FIG. 8 shows an example of the structure of TxID 350. TxID 350 is a transaction identifier for uniquely identifying transactions in a system. As shown in FIG. 8, TxID generally includes a pair of issuer NodeID 351, and in-issuer identifier 352.



FIGS. 9 to 12 show examples of the structures of reverse consultation tables constituting a partition identifier adding unit. The reverse consultation tables include a TxID reverse consultation table 220, an address reverse consultation table 230, and a request/response reverse consultation table 240. According to a preset reverse consultation mode 300, and a request/response type 320 included in a received packet 330, an appropriate table or non-conversion is selected, and a partition identifier 310 is created. The created partition identifier 310 is embedded in the extended header unit 385 of the packet 330 and sent to the reception queue 200. The reverse consultation mode 300, which consists of, for example, a two-bit register, is set to a bit value corresponding to a mode in the each board control unit 110.


The TxID reverse consultation table 220 is used when a partition identifier 310 is uniquely determined from the issuer NodeID 351. For example, it is used in a case where an issuer NodeID is added in units of processor cores, and the system is split into partitions in units of processor core units, or in a case where all IO buses under IO hub control belong to one partition. As shown in FIG. 9, each entry of the TxID reverse consultation table 220 consists of a pair of issuer NodeID 351 and partition identifier 310.


The address reverse consultation table 230 is used in a case where a partition identifier 310, without being uniquely determined from an issuer NodeID 351, must be obtained using an address 360. For example, it is used in a case where a processor core is shared in time-division mode among plural partitions, or a case where IO devices belonging to plural partitions IO exist under control of an IO hub and an IO bridge, and issuer NodeID 351 is reassigned by the IO hub and the IO bridge. As shown in FIG. 10, each entry of the address reverse consultation table 230 includes a base address 231, an address range 232, and a partition identifier 310. If a pertinent address is not included in an entry corresponding to the partition identifier 310, by generating an error as access violation, illegal memory access due to IO device runaway can be prevented.


As another method, the structure of the address reverse consultation table 230 may be made simpler. Often, upper bits of an address 360 are not used. This is because there is a limit on the amount of a mounted physical memory. Accordingly, as shown in FIG. 11, a partition identifier 310 is directly embedded in upper bits of the address 360, and can be fetched by simply performing a simple bit operation on a partition identifier extracting mask 311. A method of embedding the partition identifier 310 in upper bits of the address 360 will be described when the structure of the IO hub 410 is described.
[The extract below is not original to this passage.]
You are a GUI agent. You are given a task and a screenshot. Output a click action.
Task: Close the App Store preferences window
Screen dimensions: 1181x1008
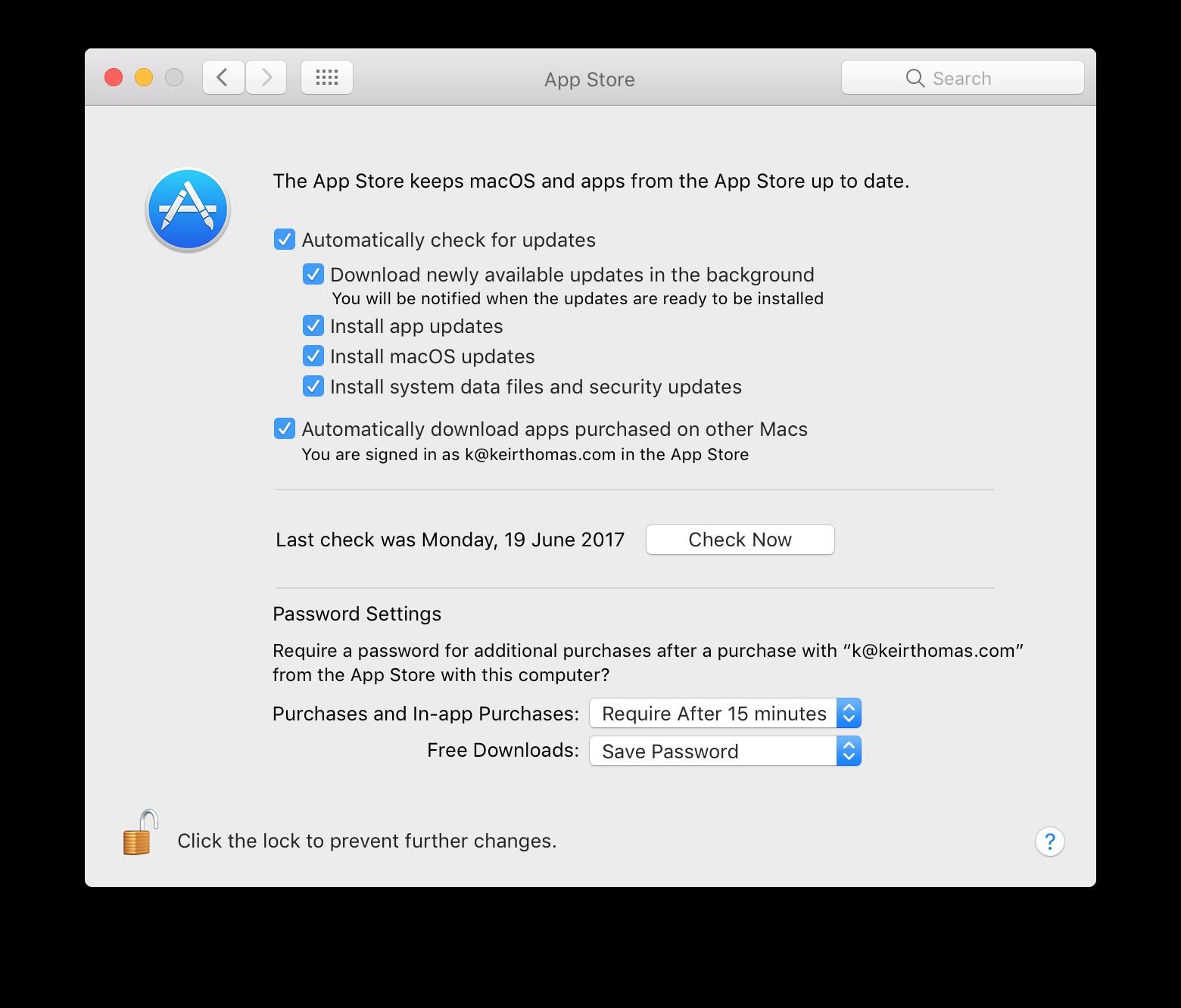point(113,76)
The request/response reverse consultation table 240 is when a request packet 330 added with the partition identifier 310 is transmitted to the processor 400, IO hub 410, or memory controller 420 from the transmitting unit, and a response packet 330 corresponding to it is received in the receiving unit. Since an address 360 may not be included in the header unit 380 of the response packet, and a partition identifier 310 is effective only in the chipset 100, a partition identifier 310 included in the request packet must be held to reassign the partition identifier to a corresponding response packet.



FIGS. 22 and 23 show processing flowcharts related to the reverse consultation table constituting a partition identifier adding unit. FIG. 22 is a processing flowchart in a transmitting side. Step 1000 determines the reverse consultation mode 300 by checking a bit value set in a register. When the reverse consultation mode 300 is “non-conversion”, it proceeds without doing anything. Otherwise, it proceeds to Step 1010.
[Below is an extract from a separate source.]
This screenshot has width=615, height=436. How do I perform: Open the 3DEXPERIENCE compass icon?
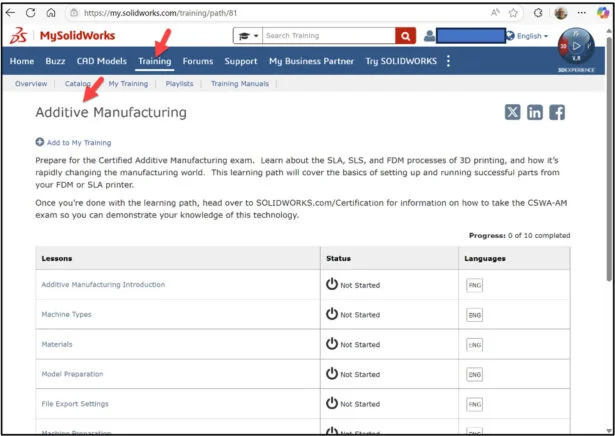point(576,46)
Step 1010 checks a request/response type 320 included in the packet 330. For “request”, it proceeds to Step 1020. Otherwise, it proceeds without doing anything. In Step 1020, TxID 350 and a partition identifier 310 are stored in the request/response reverse consultation table 240. This terminates the processing in the transmitting side.
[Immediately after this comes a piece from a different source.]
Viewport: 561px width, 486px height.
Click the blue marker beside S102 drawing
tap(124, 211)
FIG. 23 is a processing flowchart of a receiving side. Step 1100 checks the reverse consultation mode 300. When the reverse consultation mode 300 is “non-conversion”, it proceeds to Step 1110. Otherwise, it proceeds to Step 1120. Step 1110 stores the packet in the reception queue 200, and the processing terminates.


Step 1120 checks a request/response type 320 included in the packet 330. For “request”, it proceeds to Step 1140. For “response”, it proceeds to Step 1130.


Step 1130 uses the request/response reverse consultation table 240 to extract a partition identifier 310. A corresponding entry is deleted from the request/response reverse consultation table 240. A partition identifier 310 is added to the packet 330, the packet 330 is stored in the reception queue 200, and the processing terminates.


Step 1140 checks the reverse consultation mode 300. When the reverse consultation mode 300 indicates “TxID reverse consultation table 220”, it proceeds to Step 1150. When the reverse consultation mode 300 indicates “address reverse consultation table 230”, it proceeds to Step 1160.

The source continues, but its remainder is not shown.